Despite a dark past which includes pedophile pediatricians, doctors who thought that a patient was being physically hurt by evil spirits, the well-documented 16-month physical and mental torture of Justina Pelletier, a history of discredited allegations of infanticide against innocent caregivers by questionable staff, the attempted importation of a doctor from “an America-hating Iranian militia,” and now the preventable death of one child and the administration of overdoses of the dangerous drug Propofol to 2 others, Boston Children’s Hospital continues to enjoy both the top-ranking of US News and World Report and the largest share of federal funding of any such institution nationwide – over $300 million annually.

(Article by Marty Gottesfeld republished from

Boy, it must be nice to be affiliated with Harvard. You see, many people who wouldn’t bring their child for a haircut at a barber college which has a good record are quick to seek appointments for their sick kids at Harvard’s primary pediatric teaching and research affiliate, Boston Children’s Hospital, even though it has a bad one. And by shielding the facility through its association with their reputations, neither Harvard nor US News and World Report are helping parents choose better, non-exorcist-based pediatric care.

In the latest scandal to rock Boston Children’s Hospital, one child died of a sepsis infection after administration of a vital antibiotic was delayed for 14 hours and 2 others were given overdoses of the powerful sedative Propofol, the same drug involved in the death of Michael Jackson.

According to a front page report on Monday in the usually-all-too-Harvard-friendly festering fungal rag known as the Boston Globe, these most recent mistakes, “prompted regulators to threaten the hospital with potential termination from the federal Medicare program,” and such threats are issued upon finding “substantial violations of rules.”

However, you can almost always count on the swamp not to drain itself and the Globe also noted that such terminations rarely actually happen.
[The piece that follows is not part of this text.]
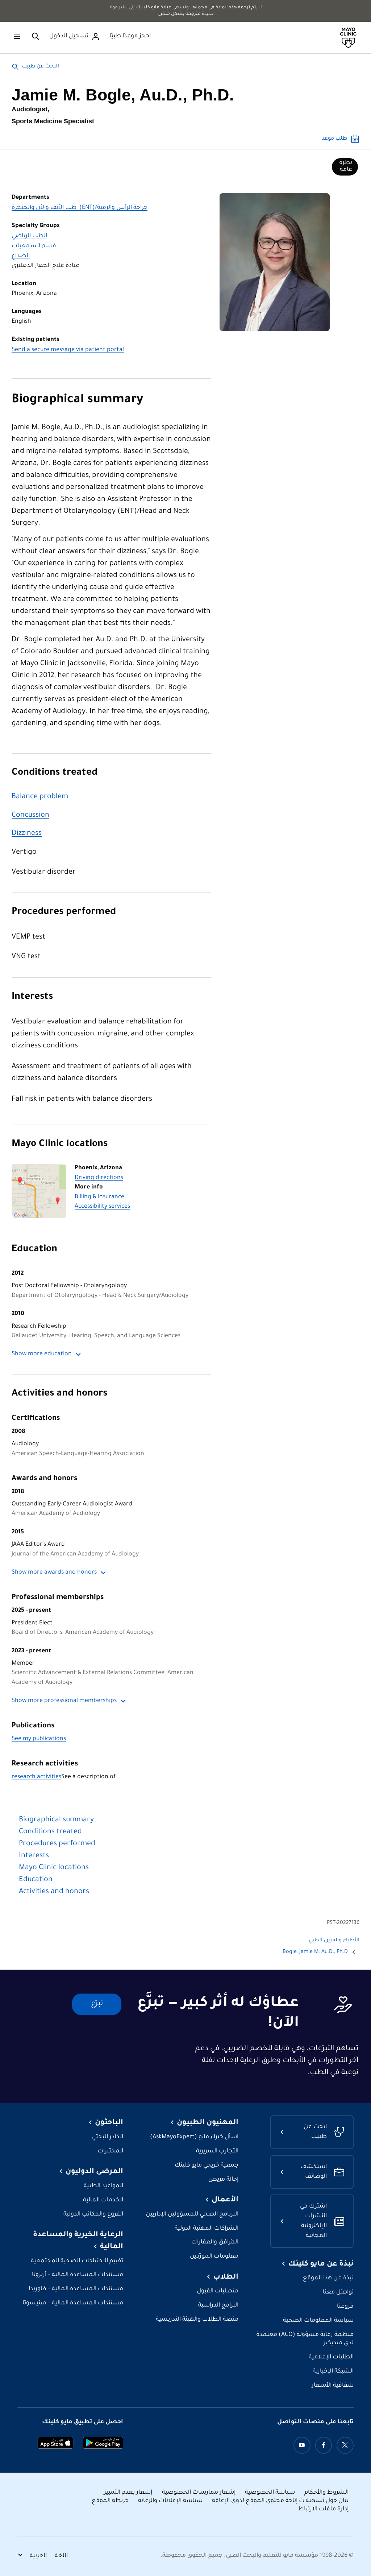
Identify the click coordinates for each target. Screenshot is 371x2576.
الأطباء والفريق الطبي (334, 1941)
For his part, Dr. Jonathan Finkelstein demonstrated a talent with understatement that has probably served him well during his tenure as the chief of patient safety and quality officer at Boston Children’s Hospital when, considering that these mistakes didn’t occur during a complex surgery but in the basic administration of medicine, he issued what seemed like a cop out to the Boston Globe, by saying, “we are not perfect.”

And while that much is undoubtedly true, Finkelstein’s next statement to the Globe, that after a mistake, “we set out the very next day to improve care,” seems just as dubious as the stories of Globe reporter Kevin Cullen, who is now under investigation for his claims about where he was and what he was doing during the 2013 bombing of the Boston Marathon.
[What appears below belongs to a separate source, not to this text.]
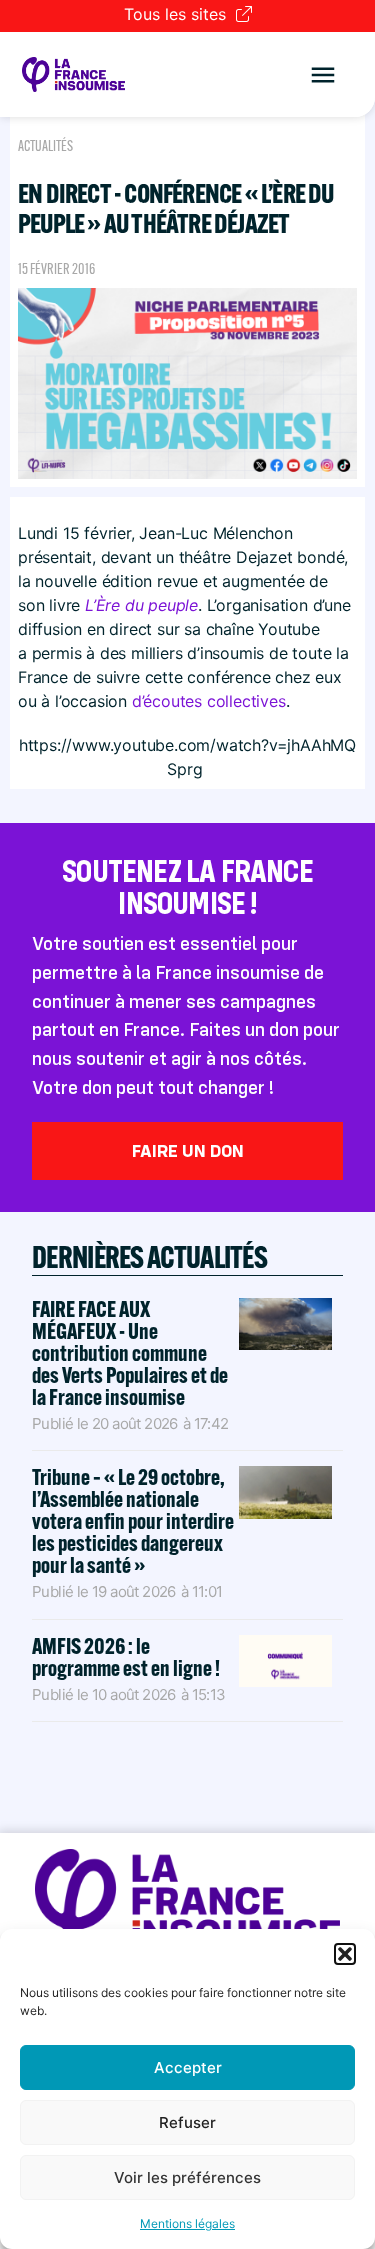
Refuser (187, 2122)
As the Globe noted, the first Propofol overdose occurred in January 2017, when a physician in training “gave a patient 50 milligrams of the anesthetic instead of the intended dose of 15 to 30 milligrams. A nurse had filled a syringe with more than one dose, but the doctor did not know that.”
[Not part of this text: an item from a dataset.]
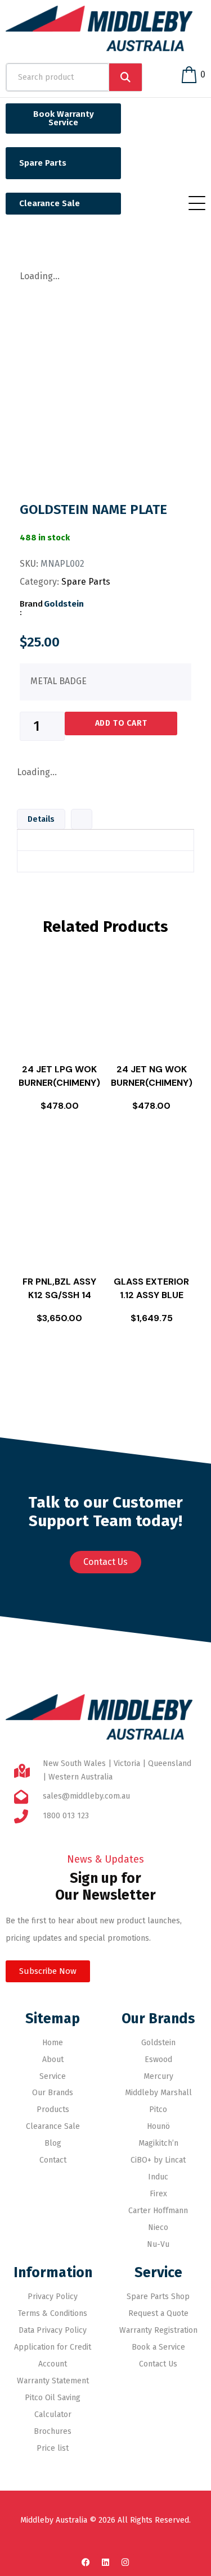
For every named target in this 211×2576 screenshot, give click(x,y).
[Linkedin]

So, according to the Globe, in April – far from “the very next day” – a committee at Boston Children’s recommended a new policy, “requiring that each syringe contain just one dose of Propofol based on the patient’s weight.”

However, the Globe found, “that change never occurred.” Then, in October, 10 months after the first overdose and even further from “the very next day,” the paper found another physician in training “gave a patient 60 milligrams of Propofol instead of 10 milligrams as intended. The patient’s blood pressure plummeted and breathing stopped, but the patient was resuscitated. As of Nov. 24, the change apparently had still not been implemented, according to the inspection report.”

Finally, the Globe reported, “[Boston] Children’s [Hospital] issued a hospital-wide alert stating that when medications are handed off to another clinician, only a single, labelled, weight-based dose can be prepared in a single syringe.”

That’s one problem down (hopefully), and as you can see from the links in my opening paragraph, many, many more to go. In the meantime though, the local barber college isn’t looking too shabby compared to number 1-rated, Harvard-affiliated, Boston Children’s Hospital:

US News and World Reports did not answer a request for comment as to how this string of incidents and the history of other problems enumerated above might affect its ranking of Boston Children’s Hospital this year.